• Record excerpts
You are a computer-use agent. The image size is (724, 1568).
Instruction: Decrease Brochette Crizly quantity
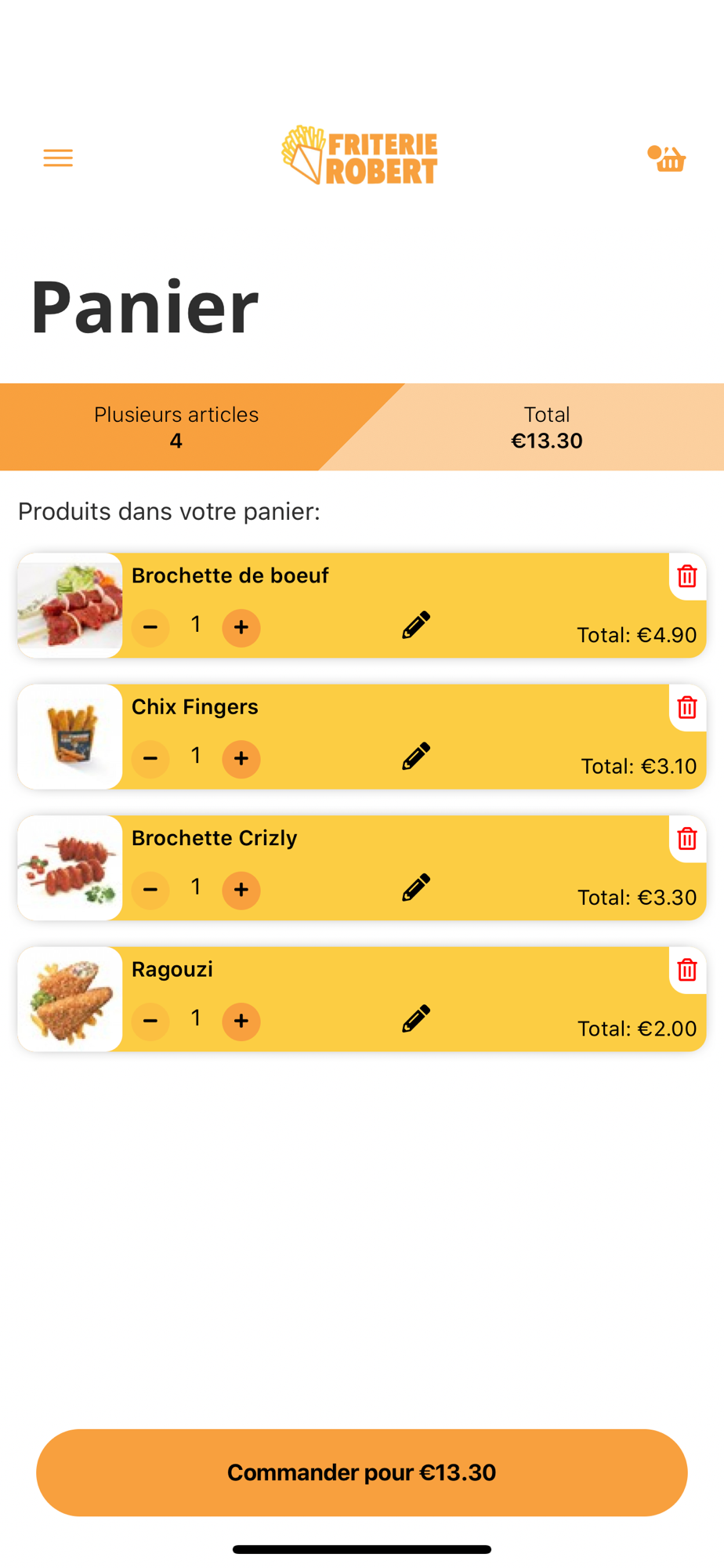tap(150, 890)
...
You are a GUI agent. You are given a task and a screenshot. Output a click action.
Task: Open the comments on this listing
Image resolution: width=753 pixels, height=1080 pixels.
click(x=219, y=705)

• Goal
In the lines from the one containing "You are a computer-use" to the one containing "tap(150, 890)", swap "Decrease" for "Increase" and give those lines again with nothing else changed. Leave the pictures out.

• Response to the exercise
You are a computer-use agent. The image size is (724, 1568).
Instruction: Increase Brochette Crizly quantity
tap(150, 890)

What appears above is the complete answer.